KWS : comptes rendus de lecture sur la Science-Fiction

Serge Brussolo : Frontière barbare

roman de Science-Fiction, 2013

chronique par Philippe Paygnard, 2014

par ailleurs :

David Sarella est exovétérinaire et son métier l'amène à côtoyer les créatures les plus étranges venues du fin fond de l'espace. Des entités que certains n'hésitent pas à transformer en armes vivantes pour des guerres sans fin. Ses talents si particuliers l'entraînent, avec son épouse Ula, infirmière de son état, sur la planète Mémoriana. Ensemble, ils vont participer à une mission de l'Organisation des Planètes Unies qui vise à mettre un terme à un conflit local d'une violence extrême sur cette planète de la frontière barbare.

Cela faisait déjà quelques lustres que Serge Brussolo avait délaissé la Science-Fiction pour se consacrer au thriller et au roman pour la jeunesse. Frontière barbare permet de retrouver l'auteur inventif qui, dans les années 80, révolutionna la vénérable collection "Anticipation" du Fleuve noir, avec des œuvres aussi originales que les Lutteurs immobiles (1983) ou les Fœtus d'acier (1984). Et c'est bien ce Serge Brussolo qui est aux commandes de Frontière barbare, avec cette même folie créative et ses obsessions récurrentes.

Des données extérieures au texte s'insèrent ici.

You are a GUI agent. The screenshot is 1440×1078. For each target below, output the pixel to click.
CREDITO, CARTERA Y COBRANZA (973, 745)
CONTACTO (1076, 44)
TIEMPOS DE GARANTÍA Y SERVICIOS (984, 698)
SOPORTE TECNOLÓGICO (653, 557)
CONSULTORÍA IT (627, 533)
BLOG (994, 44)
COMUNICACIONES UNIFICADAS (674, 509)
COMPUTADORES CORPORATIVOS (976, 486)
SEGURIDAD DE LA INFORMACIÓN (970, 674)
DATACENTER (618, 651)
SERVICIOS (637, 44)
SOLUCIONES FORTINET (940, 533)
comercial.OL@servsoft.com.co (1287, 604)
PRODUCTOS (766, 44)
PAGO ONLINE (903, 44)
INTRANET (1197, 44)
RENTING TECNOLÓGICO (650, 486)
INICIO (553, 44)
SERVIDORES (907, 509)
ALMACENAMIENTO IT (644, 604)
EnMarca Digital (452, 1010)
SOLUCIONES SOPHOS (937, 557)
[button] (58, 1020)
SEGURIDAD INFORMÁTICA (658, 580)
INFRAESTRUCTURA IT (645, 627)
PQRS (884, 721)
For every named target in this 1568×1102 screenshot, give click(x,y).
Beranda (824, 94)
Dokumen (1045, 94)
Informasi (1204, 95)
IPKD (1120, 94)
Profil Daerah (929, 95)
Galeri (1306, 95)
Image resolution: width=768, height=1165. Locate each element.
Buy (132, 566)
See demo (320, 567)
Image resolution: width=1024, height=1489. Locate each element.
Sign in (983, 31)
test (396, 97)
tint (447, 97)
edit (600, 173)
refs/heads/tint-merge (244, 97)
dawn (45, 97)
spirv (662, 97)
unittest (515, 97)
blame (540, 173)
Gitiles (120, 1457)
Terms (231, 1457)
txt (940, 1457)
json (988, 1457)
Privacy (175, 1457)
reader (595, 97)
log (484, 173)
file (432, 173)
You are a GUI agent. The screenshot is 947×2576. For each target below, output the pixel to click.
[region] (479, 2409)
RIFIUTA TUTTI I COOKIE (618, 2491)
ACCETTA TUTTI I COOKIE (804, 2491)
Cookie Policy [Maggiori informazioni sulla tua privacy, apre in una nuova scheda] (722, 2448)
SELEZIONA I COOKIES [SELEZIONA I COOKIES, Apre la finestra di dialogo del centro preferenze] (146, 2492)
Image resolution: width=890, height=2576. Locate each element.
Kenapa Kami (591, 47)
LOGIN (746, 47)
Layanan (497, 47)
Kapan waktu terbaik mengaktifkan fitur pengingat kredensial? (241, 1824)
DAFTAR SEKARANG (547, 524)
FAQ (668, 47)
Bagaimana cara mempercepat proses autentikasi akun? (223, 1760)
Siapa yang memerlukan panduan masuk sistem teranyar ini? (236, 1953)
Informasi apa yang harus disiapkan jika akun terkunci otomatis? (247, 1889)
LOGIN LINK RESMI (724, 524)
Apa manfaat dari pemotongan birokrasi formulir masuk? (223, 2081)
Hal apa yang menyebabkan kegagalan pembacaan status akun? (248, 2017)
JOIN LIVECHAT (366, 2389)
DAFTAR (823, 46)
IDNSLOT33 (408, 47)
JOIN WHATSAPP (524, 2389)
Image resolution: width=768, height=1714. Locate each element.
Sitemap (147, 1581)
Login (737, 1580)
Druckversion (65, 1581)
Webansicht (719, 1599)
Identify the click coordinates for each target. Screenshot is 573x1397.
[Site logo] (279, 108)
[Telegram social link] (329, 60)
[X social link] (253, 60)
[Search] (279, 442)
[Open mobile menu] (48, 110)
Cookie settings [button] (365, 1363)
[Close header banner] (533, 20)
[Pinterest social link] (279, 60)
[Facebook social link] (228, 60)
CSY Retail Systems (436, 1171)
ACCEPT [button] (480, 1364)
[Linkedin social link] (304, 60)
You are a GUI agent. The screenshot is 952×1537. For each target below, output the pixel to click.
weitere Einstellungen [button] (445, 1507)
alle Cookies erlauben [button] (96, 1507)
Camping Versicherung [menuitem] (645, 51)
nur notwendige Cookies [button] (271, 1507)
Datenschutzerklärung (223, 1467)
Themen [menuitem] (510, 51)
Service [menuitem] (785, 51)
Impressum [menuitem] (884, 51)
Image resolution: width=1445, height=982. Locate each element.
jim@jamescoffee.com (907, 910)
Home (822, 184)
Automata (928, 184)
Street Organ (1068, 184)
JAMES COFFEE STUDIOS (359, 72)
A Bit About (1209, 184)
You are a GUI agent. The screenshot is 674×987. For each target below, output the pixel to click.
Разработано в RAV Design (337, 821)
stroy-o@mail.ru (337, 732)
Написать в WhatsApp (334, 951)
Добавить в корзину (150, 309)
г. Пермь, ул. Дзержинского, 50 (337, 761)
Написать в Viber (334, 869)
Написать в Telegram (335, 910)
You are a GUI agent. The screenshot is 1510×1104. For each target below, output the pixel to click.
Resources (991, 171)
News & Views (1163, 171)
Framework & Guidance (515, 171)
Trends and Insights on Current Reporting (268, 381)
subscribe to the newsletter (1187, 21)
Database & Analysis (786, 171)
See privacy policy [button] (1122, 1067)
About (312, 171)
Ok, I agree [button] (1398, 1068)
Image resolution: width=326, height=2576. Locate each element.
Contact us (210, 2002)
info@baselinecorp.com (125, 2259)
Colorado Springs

On se doit de remarquer que les armes vivantes, qui ne sont que l'un des nombreux thèmes de ce nouveau livre, n'ont pas grand-chose à voir avec celles imaginées par Christin et Mézières dans les aventures de Valérian. Elles sont plutôt les héritières des machines de guerre qui hantent Rinocérox, un Brussolo paru en 1992. Après les mécaniques qui ressemblent à des animaux, il invente ainsi des bêtes qui deviennent des armes. L'auteur crée donc un bestiaire impressionnant avec des pachydermes lance-flammes, des ptérodactyles bombardiers et d'étonnants hydrodermes.

Frontière barbare permet également de retrouver David Sarella, le personnage masculin protéiforme que Serge Brussolo utilise dans bon nombre de ses romans de Science-Fiction. On l'a déjà croisé dans Enfer vertical en approche rapide (1986) comme dans Capitaine Suicide (1992), mais il est aussi présent dans certains des thrillers du romancier tel que le Sourire noir (1994). À l'image de la plupart des David Sarella que l'on rencontre dans l'œuvre de Serge Brussolo, l'exovétérinaire de Frontière barbare n'a rien d'un héros invincible. Il n'est qu'un être humain normal pris au piège d'une situation totalement anormale inventée par son géniteur. Complètement accro à une épouse génétiquement modifiée, David ne peut se résoudre à sa disparition. Tel un Orphée du futur, il va tout faire pour la ramener d'entre les morts, sans même songer aux conséquences de cet acte contre nature.

C'est donc un Serge Brussolo en grande forme qui, avec ce roman fourmillant d'idées, d'énergie et de rebondissements, jusqu'à ses ultimes pages, revient vers ses premières amours. Reprenant bon nombre de ses thématiques, il nous renvoie, avec une vivifiante nostalgie, aux meilleurs de ses livres parus, au siècle dernier, dans les défuntes collections "Anticipation" du Fleuve noir et "Présence du futur" de Denoël.

Après avoir lu ce livre, on ne peut qu'espérer que le romancier continuera encore longtemps à visiter cette Frontière barbare où tout est possible, surtout lorsque l'on a l'imagination débordante de Serge Brussolo.(1)

Philippe Paygnard → Keep Watching the Skies!, nº 73, février 2014


  1. Lire ma chronique de la suite, Anges de fer, paradis d'acier, sortie en 2015.